** begin Data excerpts **

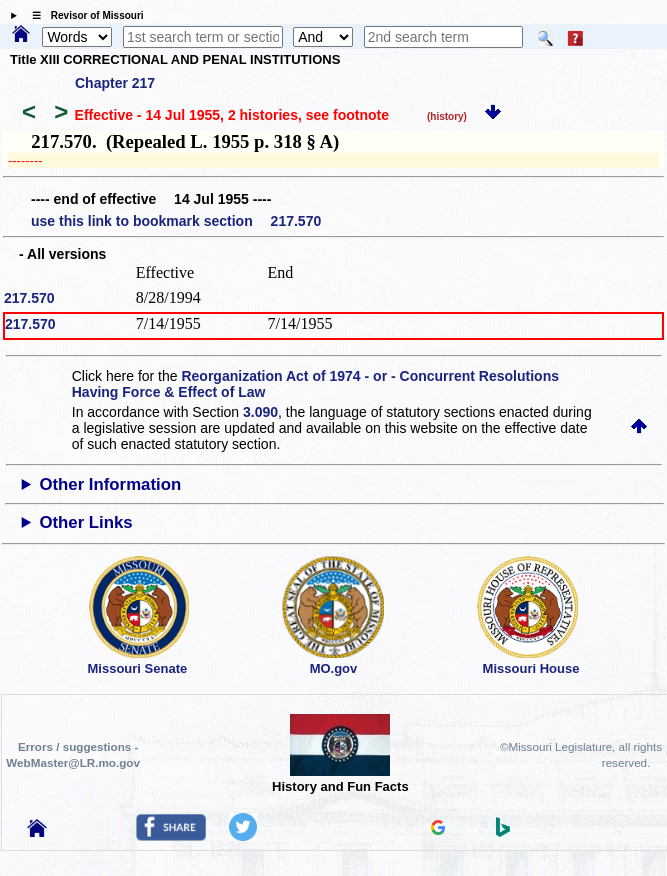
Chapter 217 (115, 83)
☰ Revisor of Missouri (83, 15)
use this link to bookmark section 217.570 (176, 221)
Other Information (110, 484)
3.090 (260, 412)
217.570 (29, 298)
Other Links (85, 522)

** end Data excerpts **

> _What is required_
Reproduce the data above with each occurrence of "Other" changed to "Additional" and nothing else altered. Omit the pictures from your answer.

> _Complete answer_
Chapter 217 (115, 83)
☰ Revisor of Missouri (83, 15)
use this link to bookmark section 217.570 (176, 221)
Additional Information (110, 484)
3.090 (260, 412)
217.570 (29, 298)
Additional Links (85, 522)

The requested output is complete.